Chromosomal assignment of two myosin alkali light-chain genes encoding the ventricular/slow skeletal muscle isoform and the atrial/fetal muscle isoform (MYL3, MYL4)

Abstract

In all eukaryotes, myosin plays a major role in the maintenance of cell shape and in cellular movement; in association with actin and other contractile proteins it is also a major structural component of the muscle sarcomere. Several isoforms of myosin alkali light chain have been identified, associated with different muscle types. We have recently localized the gene encoding the fast skeletal muscle alkali light-chain isoforms MLC1_F and MLC3_F (HGM symbol, MYL1) to human chromosome 2q32.1-qter (Cohen-Haguenauer 1988). We present here the chromosomal assignment of two loci encoding the ventricular muscle isoform MLC1_V (equivalent to the slow skeletal muscle isoform MLC1_Sb) and the atrial muscle isoform MLC1_A (equivalent to the fetal isoform MLC1_emb) using a panel of 25 independent man-rodent somatic cell hybrids. The MLC1_V gene (HGM symbol, MYL3) was mapped to human chromosome 3 using a human full-length cDNA probe that hybridizes to a single major human TaqI 2.8-kb fragment.
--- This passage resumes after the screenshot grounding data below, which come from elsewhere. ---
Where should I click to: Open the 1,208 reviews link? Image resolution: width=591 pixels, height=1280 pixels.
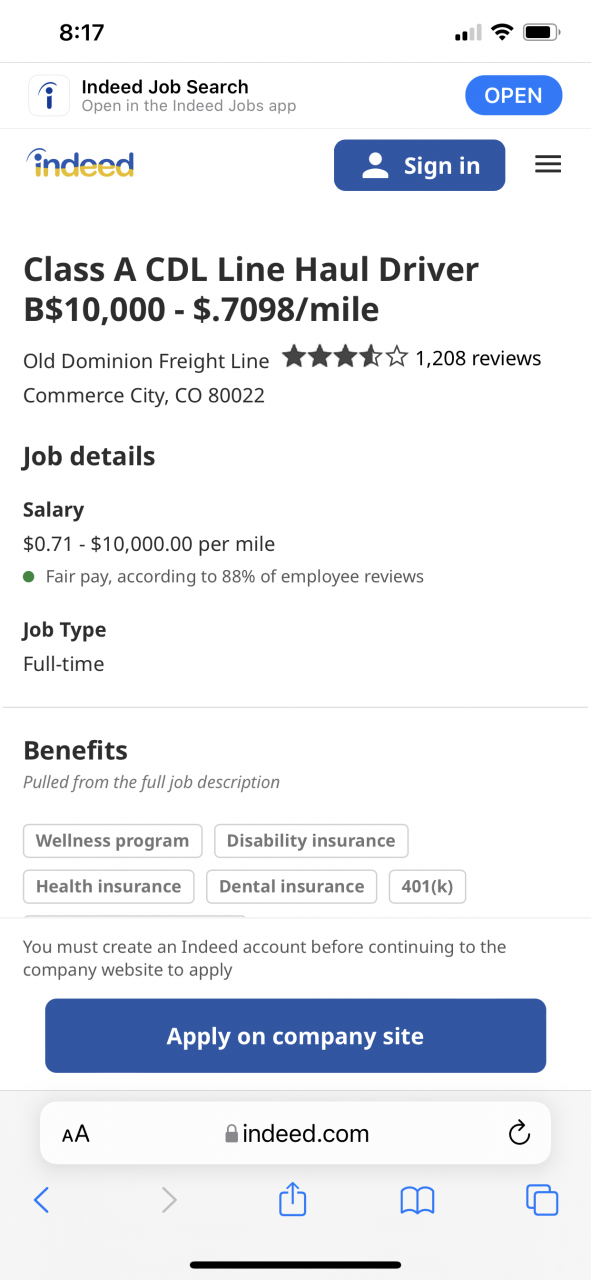(478, 359)
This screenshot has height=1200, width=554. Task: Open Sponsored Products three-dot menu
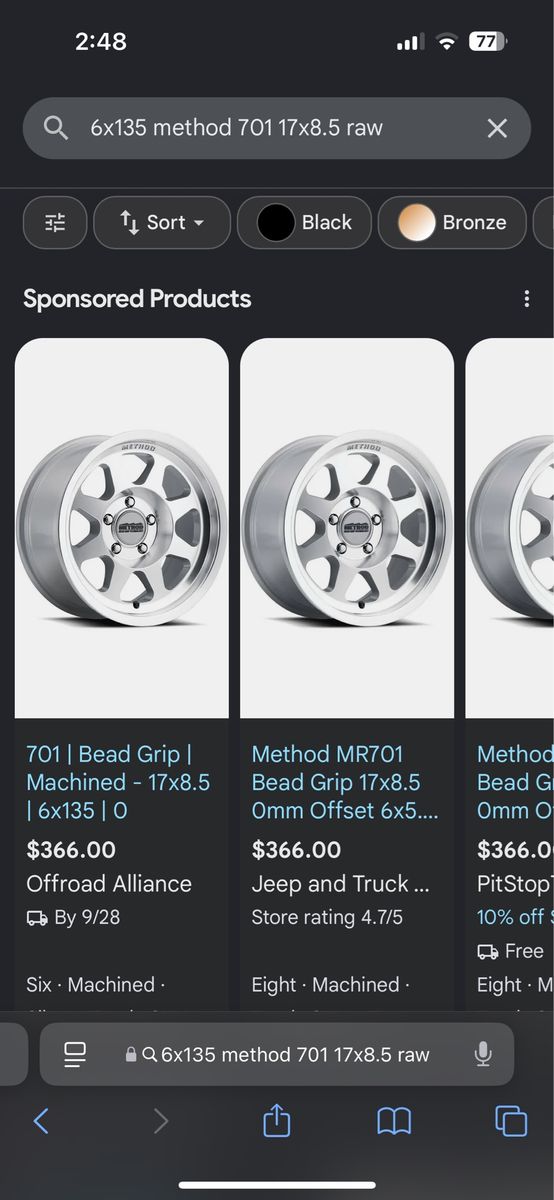point(527,299)
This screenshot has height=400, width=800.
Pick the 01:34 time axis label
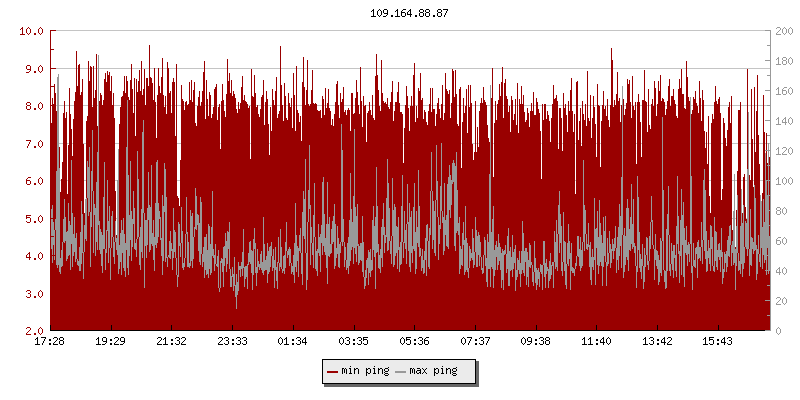293,342
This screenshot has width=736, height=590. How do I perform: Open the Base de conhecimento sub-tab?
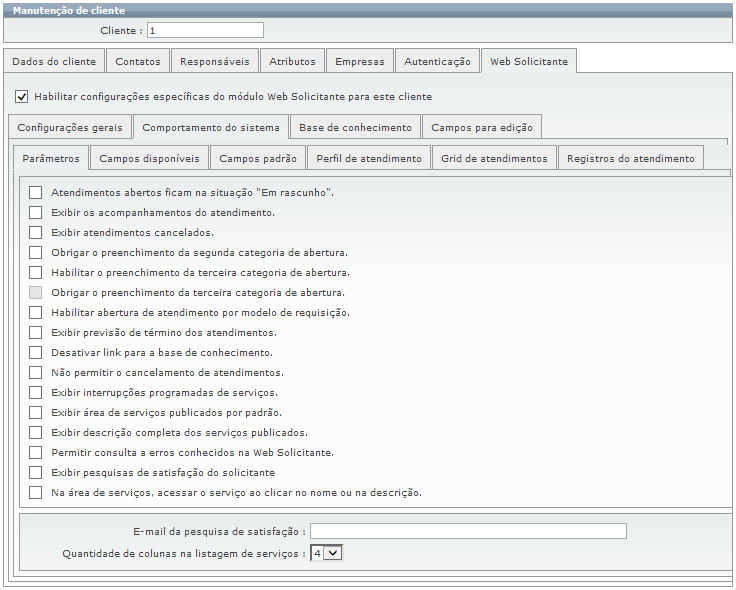(x=355, y=128)
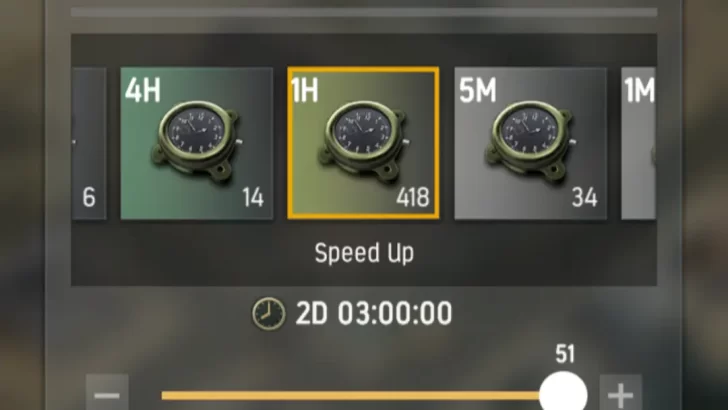Image resolution: width=728 pixels, height=410 pixels.
Task: Click the plus button to increase quantity
Action: (621, 394)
The MLC1_A probe (HGM symbol, MYL4) was a 360-bp mouse cDNA fragment that gave a distinct signal with human DNA using low stringency conditions of hybridization and washings and after presaturation of the Southern blots with rodent DNA. A single PstI 7.8-kb fragment gives an intense signal, and its presence correlates with the presence of chromosome 17 among the hybrids. These data are in keeping with the localizations of the MLC1_V gene to mouse chromosome 9, and of the MLC1_A gene to mouse chromosome 11, which share some markers in common with human chromosomes 3 and 17 respectively.